See, I find encouragement in two truths: First, Christ has already done the work of reconciling me to himself. Our Pastor, Jonathan Williams, always says, “The gospel isn’t just for the lost. It’s also for believers.” At every moment that I doubt God’s work in the future, I have to remind myself of what he has already done. I have been washed, and as Isaiah would remind us, though my sins were scarlet He has made them white as snow. I often look at myself through the lens of the failures that Christ has already atoned for. I view my potential based on the failed potential of my father. Yet, I must never cease to reflect on the magnitude of Christ’s work on the cross. The blood of Jesus still works, still saves, still atones, and still has power.

Secondly, the righteousness that I walk in is Christ’s. In formal theological circles we use the term “imputed righteousness” to describe v 21. And imputed righteousness is what I am leaning on for fatherhood. If I am a Godly man, it is because Christ’s righteousness has been imputed in me and he is making his appeal through me. If that is my perspective, then I no longer have to fear. Once again, the blood of Jesus still has power. God works perfectly through imperfect people.

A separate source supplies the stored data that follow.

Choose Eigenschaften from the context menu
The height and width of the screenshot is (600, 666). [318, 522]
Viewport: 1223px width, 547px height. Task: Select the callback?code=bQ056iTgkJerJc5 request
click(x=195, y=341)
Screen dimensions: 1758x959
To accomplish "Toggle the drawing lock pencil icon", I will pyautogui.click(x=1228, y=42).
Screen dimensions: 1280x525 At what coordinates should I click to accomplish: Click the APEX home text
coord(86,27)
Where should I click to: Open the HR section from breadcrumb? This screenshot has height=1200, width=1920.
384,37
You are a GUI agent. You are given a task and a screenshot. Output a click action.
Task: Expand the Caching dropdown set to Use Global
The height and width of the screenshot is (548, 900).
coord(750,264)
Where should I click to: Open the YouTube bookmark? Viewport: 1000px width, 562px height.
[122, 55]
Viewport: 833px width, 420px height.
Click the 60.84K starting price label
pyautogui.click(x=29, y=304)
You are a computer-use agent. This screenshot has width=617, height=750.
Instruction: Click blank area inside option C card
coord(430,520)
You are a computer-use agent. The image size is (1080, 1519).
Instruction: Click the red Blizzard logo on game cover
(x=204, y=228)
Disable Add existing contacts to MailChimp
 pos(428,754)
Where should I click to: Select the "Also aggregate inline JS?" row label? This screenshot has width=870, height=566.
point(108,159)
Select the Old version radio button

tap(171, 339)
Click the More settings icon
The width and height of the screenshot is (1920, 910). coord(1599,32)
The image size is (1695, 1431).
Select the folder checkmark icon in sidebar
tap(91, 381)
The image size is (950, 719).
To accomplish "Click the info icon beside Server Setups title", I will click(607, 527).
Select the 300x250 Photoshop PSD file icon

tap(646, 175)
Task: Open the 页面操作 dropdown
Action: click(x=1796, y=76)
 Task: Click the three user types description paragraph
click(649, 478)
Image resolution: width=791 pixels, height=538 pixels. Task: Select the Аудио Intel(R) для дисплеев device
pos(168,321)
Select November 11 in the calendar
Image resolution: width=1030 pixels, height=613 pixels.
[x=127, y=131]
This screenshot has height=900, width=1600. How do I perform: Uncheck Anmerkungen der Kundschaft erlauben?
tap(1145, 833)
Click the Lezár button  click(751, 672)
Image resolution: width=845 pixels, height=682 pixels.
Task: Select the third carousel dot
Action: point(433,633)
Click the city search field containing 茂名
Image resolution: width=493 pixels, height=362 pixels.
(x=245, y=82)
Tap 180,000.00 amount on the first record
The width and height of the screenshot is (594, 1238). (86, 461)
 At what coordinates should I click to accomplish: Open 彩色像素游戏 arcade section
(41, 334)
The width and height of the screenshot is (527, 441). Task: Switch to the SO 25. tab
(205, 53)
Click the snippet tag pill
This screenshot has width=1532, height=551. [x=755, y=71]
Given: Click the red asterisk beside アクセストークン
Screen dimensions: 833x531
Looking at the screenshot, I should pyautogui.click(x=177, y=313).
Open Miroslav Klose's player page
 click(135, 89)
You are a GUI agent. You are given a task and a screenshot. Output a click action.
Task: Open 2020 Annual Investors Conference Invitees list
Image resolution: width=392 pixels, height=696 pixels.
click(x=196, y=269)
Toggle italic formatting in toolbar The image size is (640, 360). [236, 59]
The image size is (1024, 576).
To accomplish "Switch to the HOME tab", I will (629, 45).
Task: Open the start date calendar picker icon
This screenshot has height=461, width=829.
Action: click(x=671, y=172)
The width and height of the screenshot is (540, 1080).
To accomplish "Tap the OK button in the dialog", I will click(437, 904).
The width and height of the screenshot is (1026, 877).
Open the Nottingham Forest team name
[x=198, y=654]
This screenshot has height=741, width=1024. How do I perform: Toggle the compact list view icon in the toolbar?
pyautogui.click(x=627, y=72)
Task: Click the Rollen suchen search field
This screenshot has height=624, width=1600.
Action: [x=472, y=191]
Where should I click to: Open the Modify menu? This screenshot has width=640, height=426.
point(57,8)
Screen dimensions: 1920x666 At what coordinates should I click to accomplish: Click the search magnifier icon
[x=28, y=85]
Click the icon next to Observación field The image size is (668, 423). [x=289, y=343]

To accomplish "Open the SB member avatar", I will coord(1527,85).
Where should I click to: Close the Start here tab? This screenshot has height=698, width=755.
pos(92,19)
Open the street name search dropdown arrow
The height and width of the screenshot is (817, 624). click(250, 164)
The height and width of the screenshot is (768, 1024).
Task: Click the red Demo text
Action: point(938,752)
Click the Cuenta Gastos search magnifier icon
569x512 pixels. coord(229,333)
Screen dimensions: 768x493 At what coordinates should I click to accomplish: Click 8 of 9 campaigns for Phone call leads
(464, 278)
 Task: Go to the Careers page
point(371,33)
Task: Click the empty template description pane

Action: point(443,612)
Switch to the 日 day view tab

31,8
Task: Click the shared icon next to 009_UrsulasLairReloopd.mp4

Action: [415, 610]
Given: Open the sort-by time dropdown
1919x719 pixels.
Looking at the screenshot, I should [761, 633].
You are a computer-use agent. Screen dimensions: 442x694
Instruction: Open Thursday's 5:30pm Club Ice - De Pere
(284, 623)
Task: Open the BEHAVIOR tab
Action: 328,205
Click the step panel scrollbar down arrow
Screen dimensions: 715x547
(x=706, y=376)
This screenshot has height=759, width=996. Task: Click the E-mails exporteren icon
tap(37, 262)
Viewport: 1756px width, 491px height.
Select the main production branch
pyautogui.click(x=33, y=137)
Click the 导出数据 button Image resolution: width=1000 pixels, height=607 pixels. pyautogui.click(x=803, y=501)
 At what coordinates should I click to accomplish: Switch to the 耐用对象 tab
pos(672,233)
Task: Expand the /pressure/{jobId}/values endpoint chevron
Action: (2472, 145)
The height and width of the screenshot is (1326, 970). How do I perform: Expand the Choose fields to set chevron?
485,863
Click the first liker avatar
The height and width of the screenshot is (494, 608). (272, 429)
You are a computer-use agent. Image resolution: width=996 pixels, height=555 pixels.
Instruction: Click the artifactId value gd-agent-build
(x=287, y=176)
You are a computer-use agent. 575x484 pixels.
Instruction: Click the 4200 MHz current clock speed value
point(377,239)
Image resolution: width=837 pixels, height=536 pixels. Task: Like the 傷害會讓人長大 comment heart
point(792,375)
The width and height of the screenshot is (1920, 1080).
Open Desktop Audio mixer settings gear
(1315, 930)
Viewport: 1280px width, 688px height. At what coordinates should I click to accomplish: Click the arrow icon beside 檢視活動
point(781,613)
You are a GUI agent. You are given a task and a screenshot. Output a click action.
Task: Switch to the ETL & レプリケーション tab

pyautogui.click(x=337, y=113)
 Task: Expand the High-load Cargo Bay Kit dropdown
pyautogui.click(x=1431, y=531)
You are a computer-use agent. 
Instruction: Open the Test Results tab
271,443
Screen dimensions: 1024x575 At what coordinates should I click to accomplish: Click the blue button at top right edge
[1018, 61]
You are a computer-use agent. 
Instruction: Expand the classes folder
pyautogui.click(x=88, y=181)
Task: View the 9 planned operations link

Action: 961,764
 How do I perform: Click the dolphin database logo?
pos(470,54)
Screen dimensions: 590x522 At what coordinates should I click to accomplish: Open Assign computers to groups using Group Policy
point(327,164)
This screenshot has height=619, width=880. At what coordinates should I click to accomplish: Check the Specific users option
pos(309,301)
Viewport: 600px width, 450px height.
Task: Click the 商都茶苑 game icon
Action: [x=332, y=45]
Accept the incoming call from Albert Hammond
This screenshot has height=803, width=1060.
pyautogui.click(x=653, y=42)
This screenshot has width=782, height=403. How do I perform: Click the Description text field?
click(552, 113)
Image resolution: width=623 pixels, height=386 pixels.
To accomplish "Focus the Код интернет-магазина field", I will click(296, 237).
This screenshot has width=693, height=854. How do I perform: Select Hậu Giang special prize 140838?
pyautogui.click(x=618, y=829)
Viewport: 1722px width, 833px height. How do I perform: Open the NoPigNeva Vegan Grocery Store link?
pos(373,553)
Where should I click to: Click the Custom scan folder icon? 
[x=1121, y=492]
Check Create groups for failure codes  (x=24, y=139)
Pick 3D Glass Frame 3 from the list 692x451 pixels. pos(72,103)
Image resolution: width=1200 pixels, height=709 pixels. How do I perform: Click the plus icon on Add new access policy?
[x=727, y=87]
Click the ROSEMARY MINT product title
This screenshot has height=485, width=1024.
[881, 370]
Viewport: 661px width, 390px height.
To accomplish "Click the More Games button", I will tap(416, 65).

In conclusion, all of this has been what God has been trying to prepare me for. Why? Because his plans are not my plans and on January 31 Grace revealed to me that she was pregnant. What a shocker! So, many emotions have gone through me over the last month as we’ve contemplated this reality. But, I’m encouraged by what a dear family friend that’s way more like family than friend (De’ette Sauer) said to me when I told her the big news, “Mac, you have two opportunities in life to have a godly family. There’s the one that you’re born into. But, if you’re like me and weren’t raised with a godly example, there’s the one you get to create.” I am grateful for my mother and grandmother who constantly pointed me to Christ; who supplied everything that they lacked. I am also so glad that through Christ, I have an assurance of Christ working in me and through me, for my family. Every night before I go to sleep I touch Grace’s stomach and pray for our child. I am confident that through Christ, he will show me how to travel down the road I’ve never seen.